* EXERCISE BRIEF:
Reproduce the news article below about the Gaza aid ship in full, word for word.

* PAGE TEXT:

=-=-=

Israel blames ‘stowaway mercenaries’ for violence on Gaza aid ship – Times Online
Israel blames ‘stowaway mercenaries’ for violence on Gaza aid ship – Times Online.
Israel deported 19 activists arrested on an Irish ship taking aid to the blockaded Gaza Strip and accused a previous aid convoy of harbouring mercenaries who had joined the flotilla by stealth and attacked Israeli forces.
Iran stoked tensions by offering its Revolutionary Guards to act as armed escorts for future aid convoys to Gaza.
Israeli naval forces intercepted the Irish-flagged MV Rachel Corrie on Saturday. It was the last ship of the Gaza aid flotilla, arriving five days after the storming of the first six ships, in which nine passengers were shot dead by Israeli commandos.
The first seven passengers from the Rachel Corrie, mostly Malaysians, were deported across the border with Jordan yesterday, officials said. The remaining 12 — including Mairead Maguire the Irish Nobel peace laureate — were to be expelled later in the evening from Tel Aviv airport, bound for Germany.
Israel is struggling to control the fallout from the first aid run, led by the Turkish passenger ferry Mavi Marmara. It was clashes there that left nine passengers dead and ten Israeli commandos and fifty passengers wounded.
Israel rejected a proposal by Ban Ki Moon, the UN Secretary-General, for an international inquiry.

=-=-=

* RECORDED INFORMATION:
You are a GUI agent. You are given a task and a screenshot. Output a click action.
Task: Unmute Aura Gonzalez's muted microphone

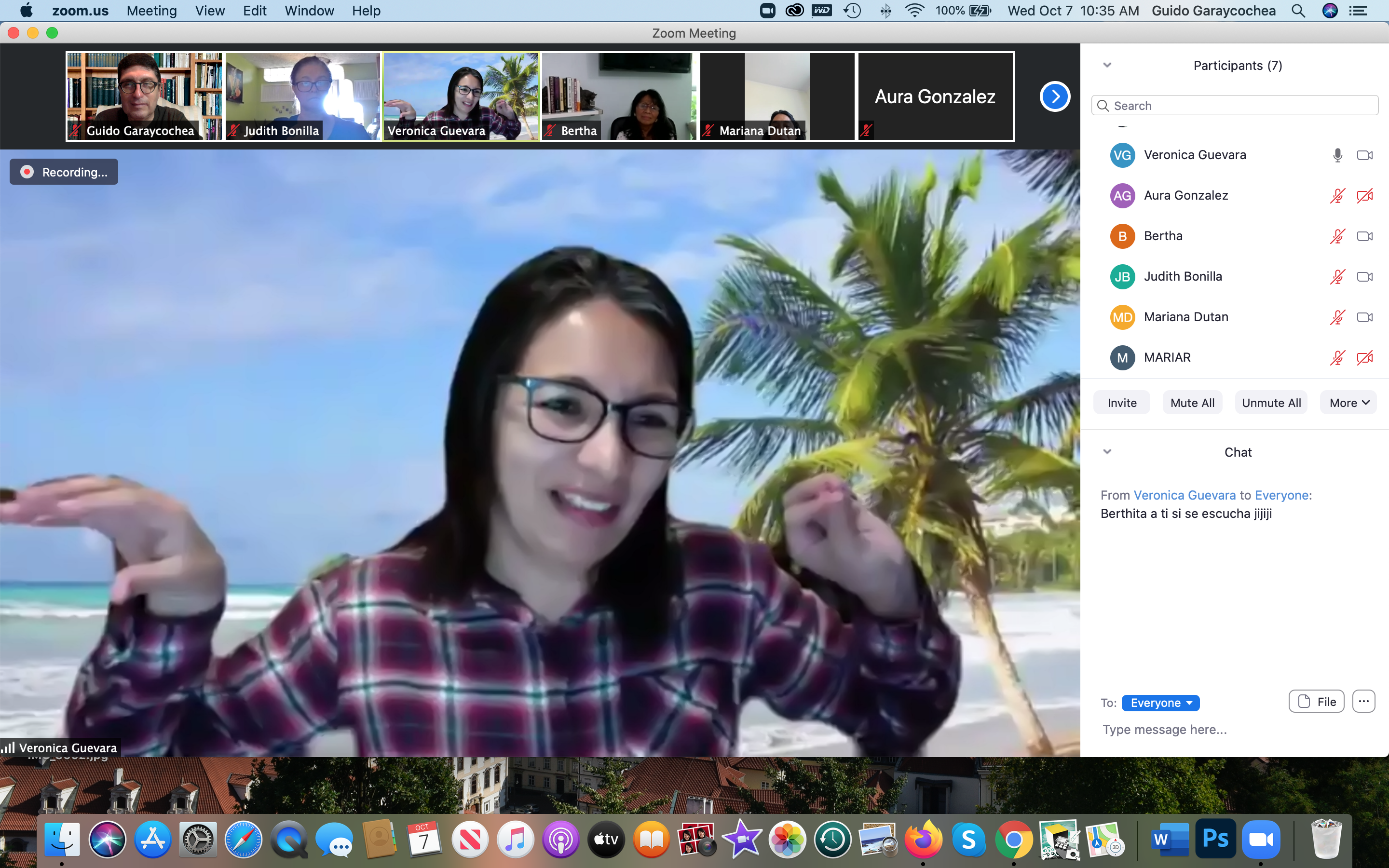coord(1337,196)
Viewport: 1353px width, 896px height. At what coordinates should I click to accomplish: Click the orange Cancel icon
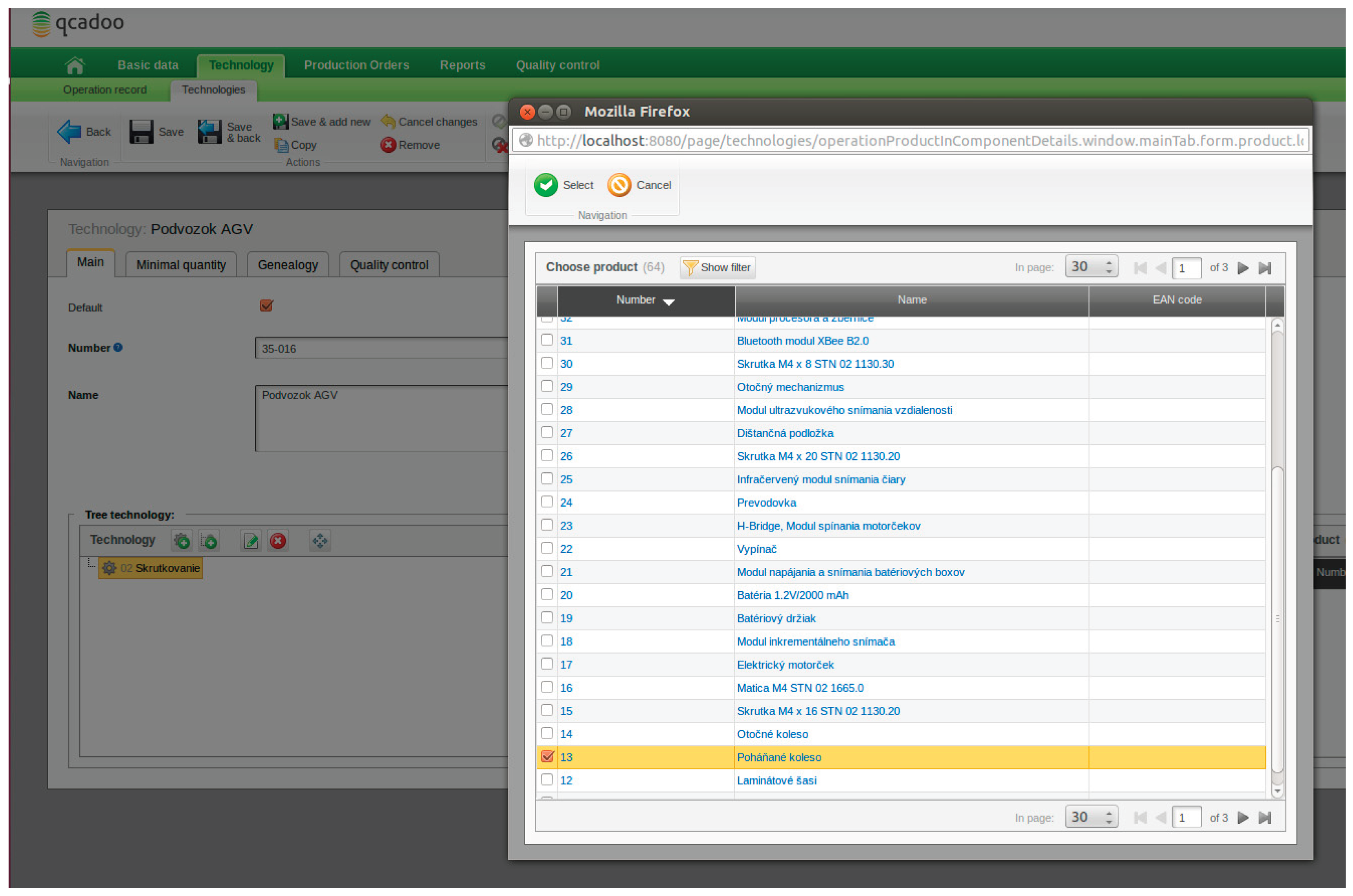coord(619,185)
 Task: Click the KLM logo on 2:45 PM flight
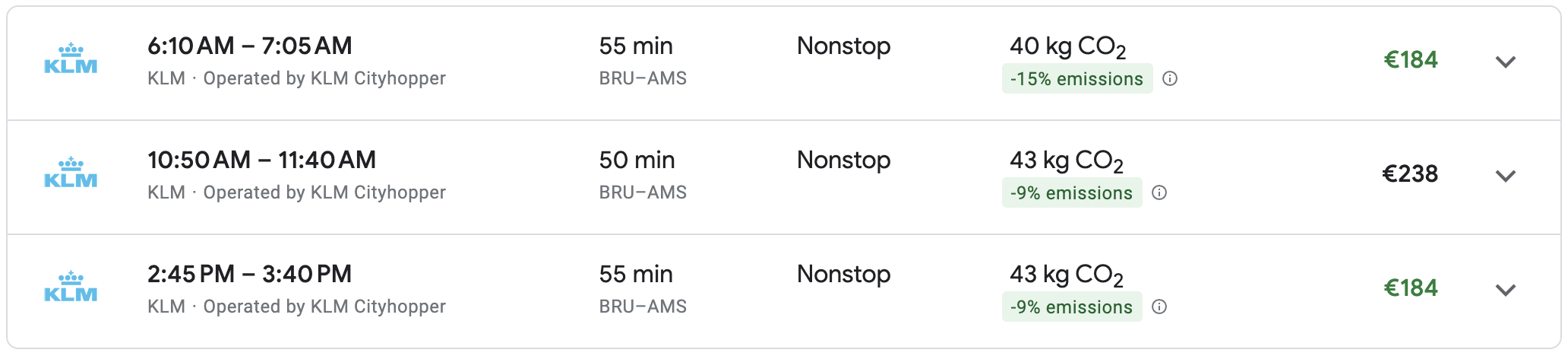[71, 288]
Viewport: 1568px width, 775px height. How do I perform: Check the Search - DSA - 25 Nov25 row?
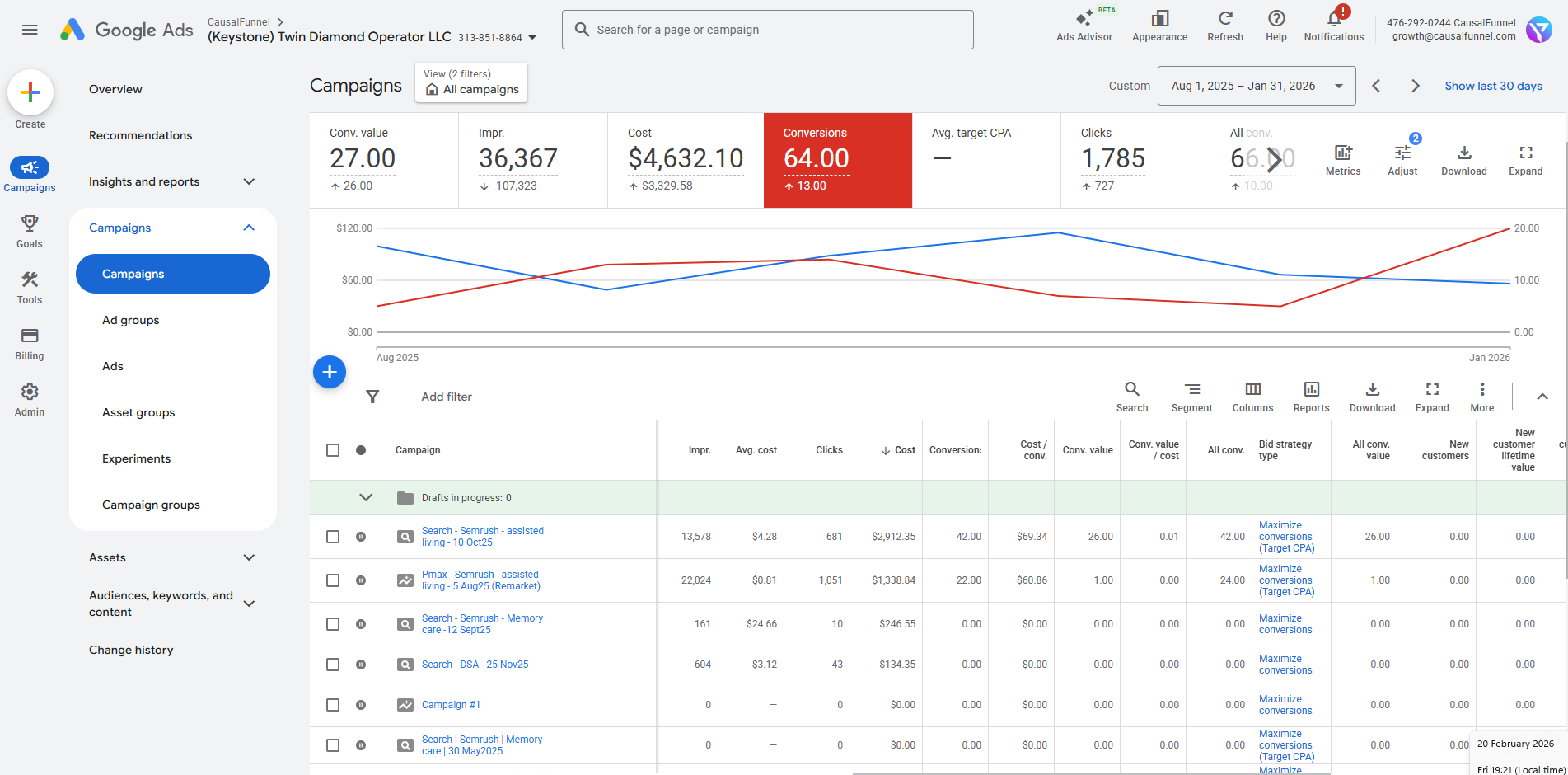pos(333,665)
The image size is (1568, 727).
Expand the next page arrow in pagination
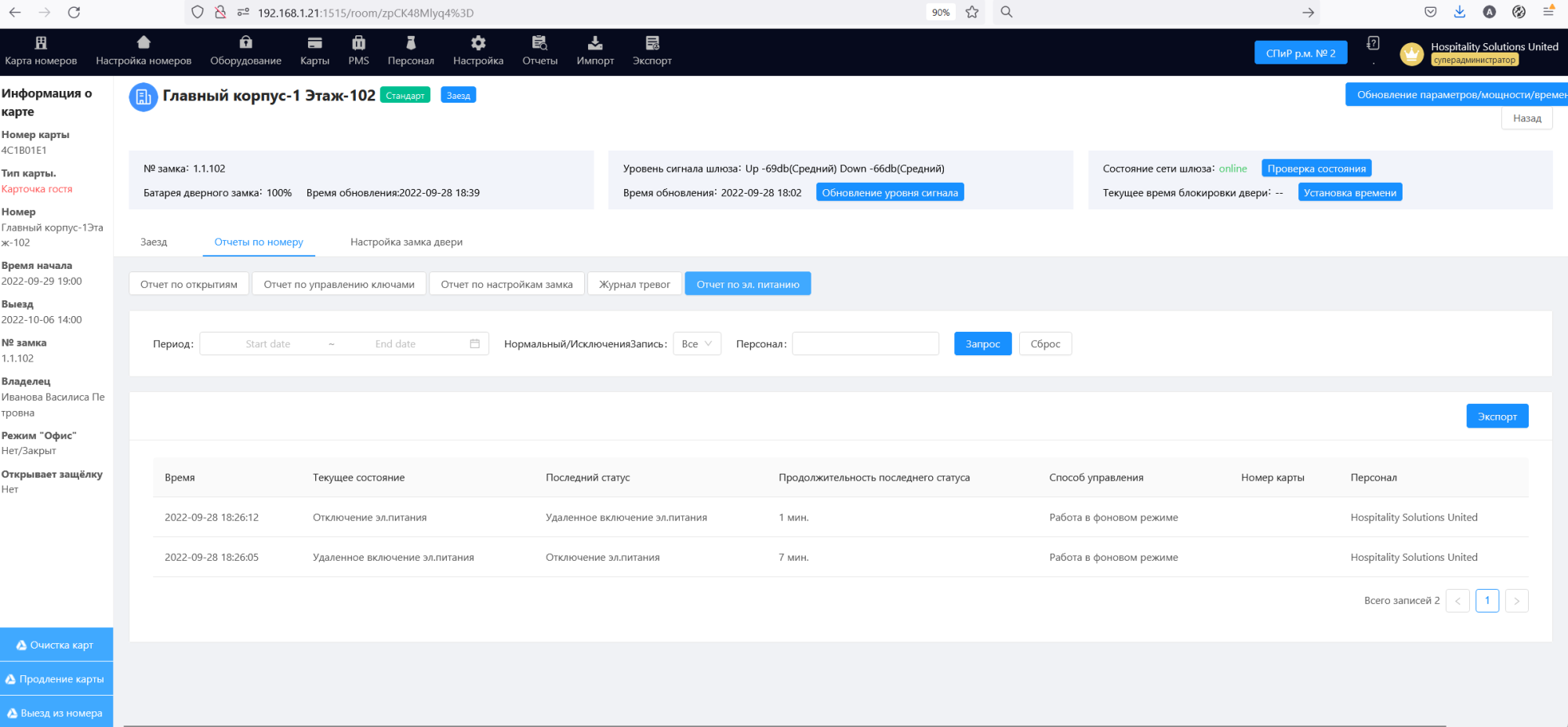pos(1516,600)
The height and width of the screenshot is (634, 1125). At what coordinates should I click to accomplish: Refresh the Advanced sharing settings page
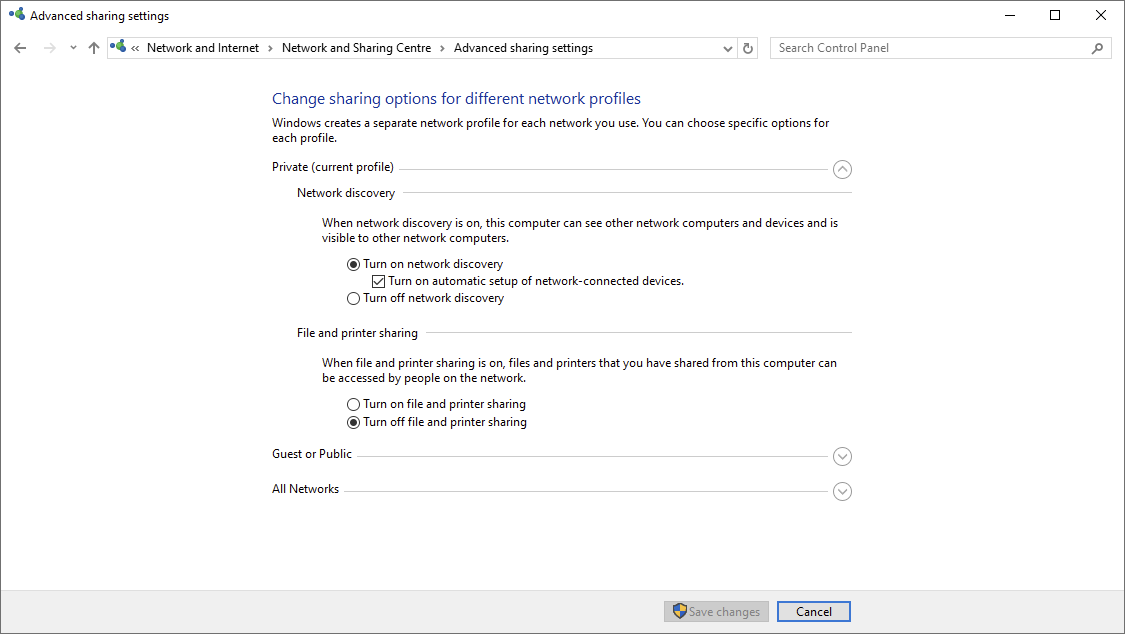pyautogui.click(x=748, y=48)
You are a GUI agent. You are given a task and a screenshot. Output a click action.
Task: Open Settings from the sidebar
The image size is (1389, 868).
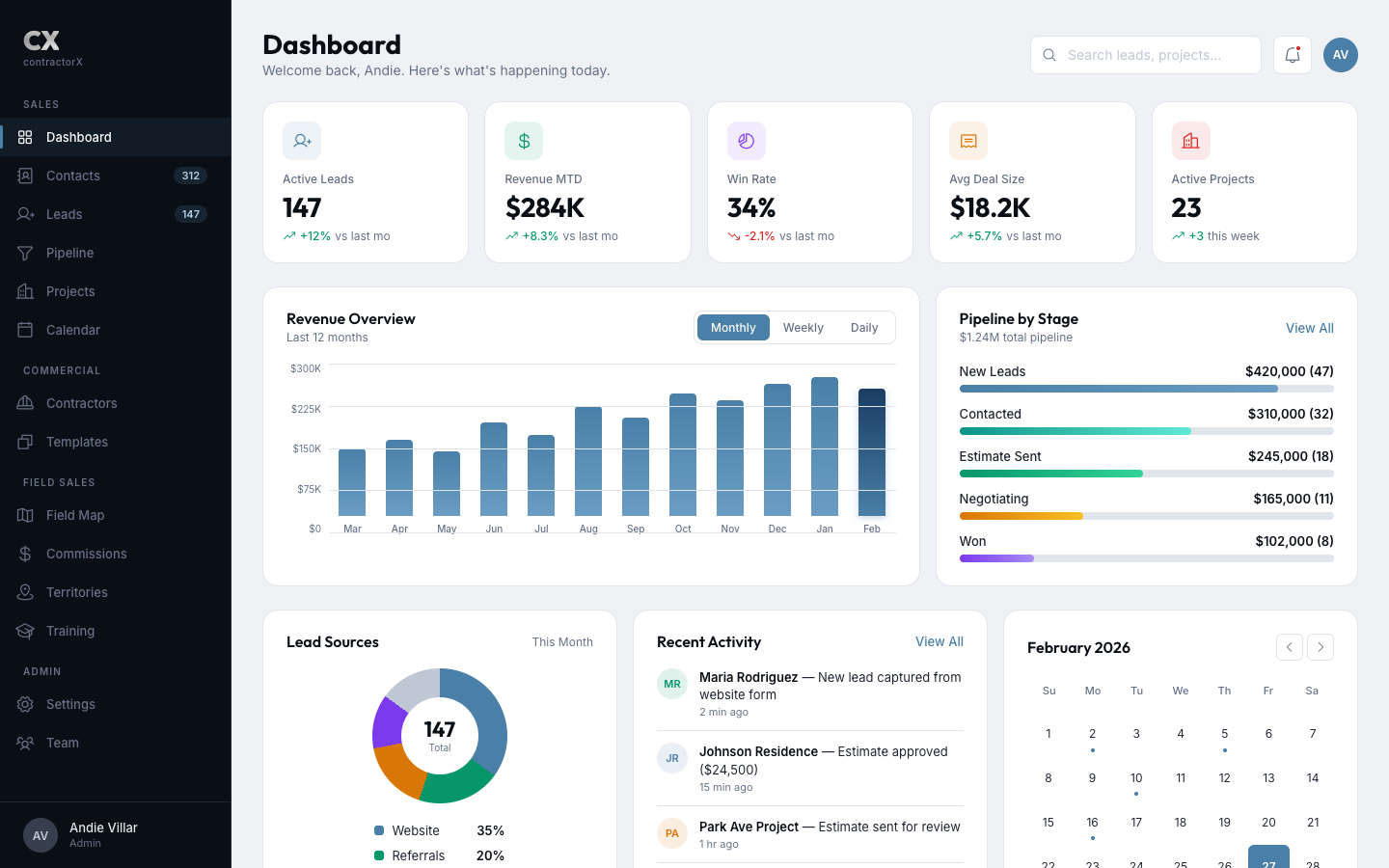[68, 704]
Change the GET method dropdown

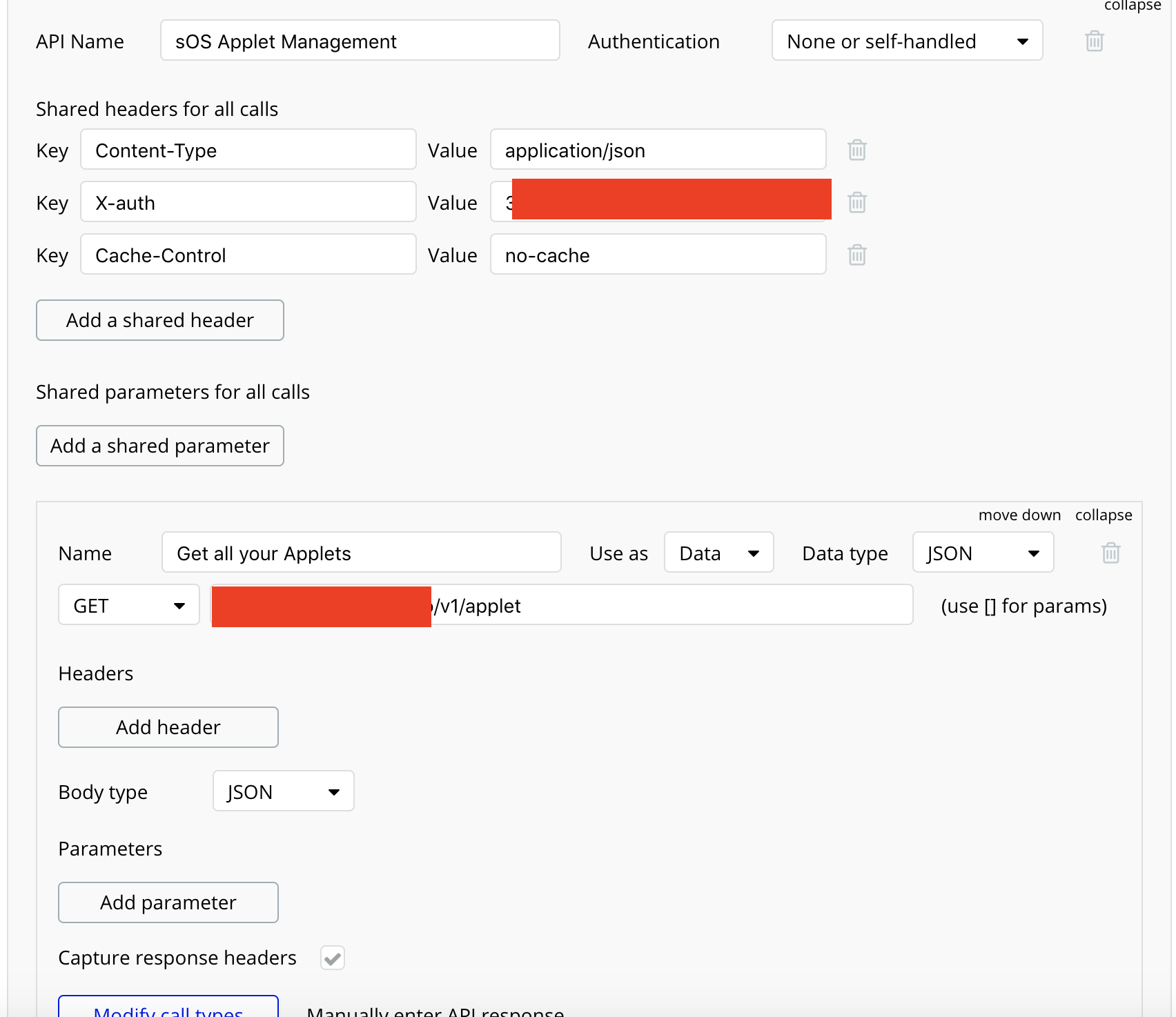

=-=-=

* THE RESPONSE:
Israel blames ‘stowaway mercenaries’ for violence on Gaza aid ship – Times Online
Israel blames ‘stowaway mercenaries’ for violence on Gaza aid ship – Times Online.
Israel deported 19 activists arrested on an Irish ship taking aid to the blockaded Gaza Strip and accused a previous aid convoy of harbouring mercenaries who had joined the flotilla by stealth and attacked Israeli forces.
Iran stoked tensions by offering its Revolutionary Guards to act as armed escorts for future aid convoys to Gaza.
Israeli naval forces intercepted the Irish-flagged MV Rachel Corrie on Saturday. It was the last ship of the Gaza aid flotilla, arriving five days after the storming of the first six ships, in which nine passengers were shot dead by Israeli commandos.
The first seven passengers from the Rachel Corrie, mostly Malaysians, were deported across the border with Jordan yesterday, officials said. The remaining 12 — including Mairead Maguire the Irish Nobel peace laureate — were to be expelled later in the evening from Tel Aviv airport, bound for Germany.
Israel is struggling to control the fallout from the first aid run, led by the Turkish passenger ferry Mavi Marmara. It was clashes there that left nine passengers dead and ten Israeli commandos and fifty passengers wounded.
Israel rejected a proposal by Ban Ki Moon, the UN Secretary-General, for an international inquiry.